## DOCUMENT PASSAGE
* * *

Ursula Benedix (12 September 1922 – 17 May 2014) was a German politician of the Christian Democratic Union (CDU) and former member of the German Bundestag.

Life 
Benedix joined the CDU in 1953 and was a member of the party's district and regional executive committee. On 5 May 1967, she moved for the first time into the state parliament of Lower Saxony, to which she belonged in the sixth and seventh legislative periods from 5 May 1967 to 24 January 1973. There she was spokesperson for cultural policy and also a member of the parliamentary party council. On 24 January 1973 she left the state parliament because she had been elected to the German Bundestag in the previous year's federal election via the state list of Lower Saxony. She was a member of the German Bundestag for a total of three election periods, from the seventh to the ninth; she was elected via the state list of Lower Saxony in each case. She was a member of the Committee for Education and Science in all three terms, in the ninth even as deputy chairperson of this committee.

* * *

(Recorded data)

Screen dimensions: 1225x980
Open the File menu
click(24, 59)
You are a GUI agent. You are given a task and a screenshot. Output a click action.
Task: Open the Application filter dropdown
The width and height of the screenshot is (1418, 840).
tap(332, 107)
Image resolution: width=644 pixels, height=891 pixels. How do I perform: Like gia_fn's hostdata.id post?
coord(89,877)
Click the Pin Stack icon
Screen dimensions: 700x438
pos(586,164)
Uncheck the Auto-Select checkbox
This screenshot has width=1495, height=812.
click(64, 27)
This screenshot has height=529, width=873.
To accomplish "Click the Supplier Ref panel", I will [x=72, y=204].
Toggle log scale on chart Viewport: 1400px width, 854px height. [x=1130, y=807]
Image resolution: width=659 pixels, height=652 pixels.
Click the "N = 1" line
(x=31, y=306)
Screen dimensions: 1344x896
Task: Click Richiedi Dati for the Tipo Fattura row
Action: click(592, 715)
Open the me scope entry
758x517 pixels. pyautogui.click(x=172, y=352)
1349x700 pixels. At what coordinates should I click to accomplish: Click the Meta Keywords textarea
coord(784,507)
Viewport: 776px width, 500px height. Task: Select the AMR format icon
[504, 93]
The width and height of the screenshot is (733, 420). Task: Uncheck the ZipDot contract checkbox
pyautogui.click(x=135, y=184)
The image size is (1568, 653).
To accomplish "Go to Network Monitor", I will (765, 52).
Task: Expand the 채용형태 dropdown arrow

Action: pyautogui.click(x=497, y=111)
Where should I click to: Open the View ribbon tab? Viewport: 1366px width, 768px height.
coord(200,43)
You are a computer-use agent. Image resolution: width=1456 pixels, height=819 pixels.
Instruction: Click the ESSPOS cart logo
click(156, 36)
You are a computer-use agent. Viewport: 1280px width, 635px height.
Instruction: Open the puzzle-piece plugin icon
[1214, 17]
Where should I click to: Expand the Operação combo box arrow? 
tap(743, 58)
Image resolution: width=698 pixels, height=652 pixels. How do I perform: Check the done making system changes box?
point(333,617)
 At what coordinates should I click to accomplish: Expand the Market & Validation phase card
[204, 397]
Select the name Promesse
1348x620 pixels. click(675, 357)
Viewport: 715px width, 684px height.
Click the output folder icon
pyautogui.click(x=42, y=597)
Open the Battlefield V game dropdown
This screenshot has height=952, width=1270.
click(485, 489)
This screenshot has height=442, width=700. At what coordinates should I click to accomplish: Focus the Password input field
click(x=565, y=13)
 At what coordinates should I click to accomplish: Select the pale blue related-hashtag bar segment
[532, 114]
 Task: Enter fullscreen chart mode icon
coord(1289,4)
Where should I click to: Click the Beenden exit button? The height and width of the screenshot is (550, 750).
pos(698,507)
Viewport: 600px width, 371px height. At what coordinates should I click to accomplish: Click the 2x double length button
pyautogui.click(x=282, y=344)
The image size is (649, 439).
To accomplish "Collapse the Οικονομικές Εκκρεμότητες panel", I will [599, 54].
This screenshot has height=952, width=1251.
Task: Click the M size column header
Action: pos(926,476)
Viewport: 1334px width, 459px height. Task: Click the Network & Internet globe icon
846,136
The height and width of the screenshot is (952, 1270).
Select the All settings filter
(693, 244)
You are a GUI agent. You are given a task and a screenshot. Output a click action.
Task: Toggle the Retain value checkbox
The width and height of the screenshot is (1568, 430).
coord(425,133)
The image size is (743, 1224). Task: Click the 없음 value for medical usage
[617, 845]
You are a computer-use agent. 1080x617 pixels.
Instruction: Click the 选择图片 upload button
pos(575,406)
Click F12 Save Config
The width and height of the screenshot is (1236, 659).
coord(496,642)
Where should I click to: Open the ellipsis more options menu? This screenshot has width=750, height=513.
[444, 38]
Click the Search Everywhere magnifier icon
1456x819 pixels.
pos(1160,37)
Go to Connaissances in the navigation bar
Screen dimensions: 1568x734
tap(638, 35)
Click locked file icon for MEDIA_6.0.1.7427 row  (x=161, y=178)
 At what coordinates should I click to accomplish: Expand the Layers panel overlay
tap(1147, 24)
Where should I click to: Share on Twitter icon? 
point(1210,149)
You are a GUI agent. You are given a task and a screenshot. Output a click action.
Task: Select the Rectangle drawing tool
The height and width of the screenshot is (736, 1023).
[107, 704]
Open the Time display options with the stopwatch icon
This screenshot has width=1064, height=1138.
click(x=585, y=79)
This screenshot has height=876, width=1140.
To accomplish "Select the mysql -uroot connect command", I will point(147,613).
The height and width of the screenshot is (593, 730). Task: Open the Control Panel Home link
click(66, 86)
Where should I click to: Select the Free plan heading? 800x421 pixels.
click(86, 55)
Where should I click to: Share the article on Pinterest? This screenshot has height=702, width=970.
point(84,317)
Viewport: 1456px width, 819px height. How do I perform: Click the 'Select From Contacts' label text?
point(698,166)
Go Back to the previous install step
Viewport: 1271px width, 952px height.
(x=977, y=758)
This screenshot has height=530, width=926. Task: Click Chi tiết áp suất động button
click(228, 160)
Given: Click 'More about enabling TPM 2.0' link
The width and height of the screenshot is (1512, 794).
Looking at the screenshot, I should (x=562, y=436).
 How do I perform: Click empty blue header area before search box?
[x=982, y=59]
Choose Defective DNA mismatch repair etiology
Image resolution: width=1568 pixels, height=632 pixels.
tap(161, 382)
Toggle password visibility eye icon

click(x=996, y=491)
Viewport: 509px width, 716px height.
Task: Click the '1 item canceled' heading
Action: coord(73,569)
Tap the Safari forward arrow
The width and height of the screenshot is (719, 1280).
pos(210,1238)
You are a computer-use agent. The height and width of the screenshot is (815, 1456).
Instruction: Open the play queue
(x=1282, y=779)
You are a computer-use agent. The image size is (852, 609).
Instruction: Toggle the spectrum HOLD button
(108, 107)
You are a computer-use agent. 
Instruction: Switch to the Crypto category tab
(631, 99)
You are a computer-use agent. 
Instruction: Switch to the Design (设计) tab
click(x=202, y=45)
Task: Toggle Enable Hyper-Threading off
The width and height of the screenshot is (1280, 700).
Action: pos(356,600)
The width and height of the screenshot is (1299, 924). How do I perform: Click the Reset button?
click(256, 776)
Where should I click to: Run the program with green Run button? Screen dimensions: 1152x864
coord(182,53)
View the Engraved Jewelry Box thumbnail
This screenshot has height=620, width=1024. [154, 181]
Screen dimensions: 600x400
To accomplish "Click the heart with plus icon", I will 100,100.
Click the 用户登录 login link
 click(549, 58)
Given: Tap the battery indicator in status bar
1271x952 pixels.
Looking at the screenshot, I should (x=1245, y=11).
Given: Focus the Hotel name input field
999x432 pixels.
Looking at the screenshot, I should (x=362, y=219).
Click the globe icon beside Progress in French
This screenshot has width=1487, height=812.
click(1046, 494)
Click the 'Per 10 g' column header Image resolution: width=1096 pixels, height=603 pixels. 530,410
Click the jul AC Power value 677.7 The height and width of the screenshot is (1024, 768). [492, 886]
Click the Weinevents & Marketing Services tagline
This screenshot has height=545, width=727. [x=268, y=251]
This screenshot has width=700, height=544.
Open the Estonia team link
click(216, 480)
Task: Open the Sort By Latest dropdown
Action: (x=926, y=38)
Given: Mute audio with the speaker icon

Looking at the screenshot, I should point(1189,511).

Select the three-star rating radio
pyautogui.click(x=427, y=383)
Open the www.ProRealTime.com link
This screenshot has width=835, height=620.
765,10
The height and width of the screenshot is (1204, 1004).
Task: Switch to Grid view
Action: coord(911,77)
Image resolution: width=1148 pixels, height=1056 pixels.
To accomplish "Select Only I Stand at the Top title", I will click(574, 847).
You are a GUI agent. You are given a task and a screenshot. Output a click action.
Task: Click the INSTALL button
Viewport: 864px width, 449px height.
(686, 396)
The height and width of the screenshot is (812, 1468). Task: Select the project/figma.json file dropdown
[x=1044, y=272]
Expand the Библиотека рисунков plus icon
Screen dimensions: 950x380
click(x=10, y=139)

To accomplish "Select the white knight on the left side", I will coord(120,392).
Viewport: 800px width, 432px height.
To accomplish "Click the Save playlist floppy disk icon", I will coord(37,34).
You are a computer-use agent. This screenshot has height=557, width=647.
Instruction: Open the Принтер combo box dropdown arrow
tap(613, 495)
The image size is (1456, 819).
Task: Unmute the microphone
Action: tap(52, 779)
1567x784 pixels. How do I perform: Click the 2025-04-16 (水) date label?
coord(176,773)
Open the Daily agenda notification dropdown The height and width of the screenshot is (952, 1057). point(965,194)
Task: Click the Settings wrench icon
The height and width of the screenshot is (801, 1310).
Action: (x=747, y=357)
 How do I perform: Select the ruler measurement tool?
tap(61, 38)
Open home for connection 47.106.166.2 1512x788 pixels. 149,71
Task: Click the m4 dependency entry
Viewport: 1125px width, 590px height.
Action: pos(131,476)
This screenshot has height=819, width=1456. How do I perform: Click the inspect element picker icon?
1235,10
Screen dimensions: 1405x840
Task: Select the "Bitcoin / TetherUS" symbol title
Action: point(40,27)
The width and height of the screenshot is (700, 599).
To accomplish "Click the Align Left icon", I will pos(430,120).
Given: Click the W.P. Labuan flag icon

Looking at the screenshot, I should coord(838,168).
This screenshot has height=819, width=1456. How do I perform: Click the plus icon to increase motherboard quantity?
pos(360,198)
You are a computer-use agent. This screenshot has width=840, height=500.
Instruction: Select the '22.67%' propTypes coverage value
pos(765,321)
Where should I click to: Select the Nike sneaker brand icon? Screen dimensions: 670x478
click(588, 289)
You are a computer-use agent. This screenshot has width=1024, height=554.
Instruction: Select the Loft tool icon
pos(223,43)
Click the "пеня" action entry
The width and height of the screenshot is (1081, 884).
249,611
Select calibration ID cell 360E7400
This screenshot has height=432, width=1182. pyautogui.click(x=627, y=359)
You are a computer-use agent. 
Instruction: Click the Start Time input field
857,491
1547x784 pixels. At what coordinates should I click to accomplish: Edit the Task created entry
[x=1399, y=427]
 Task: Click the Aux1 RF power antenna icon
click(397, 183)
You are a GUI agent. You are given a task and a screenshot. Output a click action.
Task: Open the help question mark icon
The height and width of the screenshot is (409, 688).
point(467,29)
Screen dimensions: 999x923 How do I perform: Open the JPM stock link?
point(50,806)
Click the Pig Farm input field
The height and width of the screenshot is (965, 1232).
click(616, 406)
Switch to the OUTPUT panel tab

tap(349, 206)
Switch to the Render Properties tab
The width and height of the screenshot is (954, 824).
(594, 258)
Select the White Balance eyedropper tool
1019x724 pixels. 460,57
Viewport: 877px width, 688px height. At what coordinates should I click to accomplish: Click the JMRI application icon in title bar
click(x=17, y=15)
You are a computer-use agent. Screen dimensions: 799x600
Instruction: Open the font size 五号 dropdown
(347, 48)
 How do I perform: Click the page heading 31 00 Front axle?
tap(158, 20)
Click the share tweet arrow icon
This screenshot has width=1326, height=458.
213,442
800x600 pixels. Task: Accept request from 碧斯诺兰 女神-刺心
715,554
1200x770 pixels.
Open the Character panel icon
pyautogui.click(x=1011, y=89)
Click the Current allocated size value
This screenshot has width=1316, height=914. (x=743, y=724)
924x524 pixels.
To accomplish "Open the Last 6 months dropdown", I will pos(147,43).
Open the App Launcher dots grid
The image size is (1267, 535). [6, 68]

* * *

## WHAT THE TASK ASKS
Summarize the passage on Ursula Benedix in two sentences. The rows are material separate from the passage on Ursula Benedix.

## EXERCISE OUTPUT
Ursula Benedix (1922–2014) was a German CDU politician who joined the party in 1953 and sat in the state parliament of Lower Saxony from 1967 to 1973, where she was spokesperson for cultural policy. She then served three election periods in the German Bundestag, from the seventh to the ninth, sitting on the Committee for Education and Science in all three and serving as its deputy chairperson in the ninth.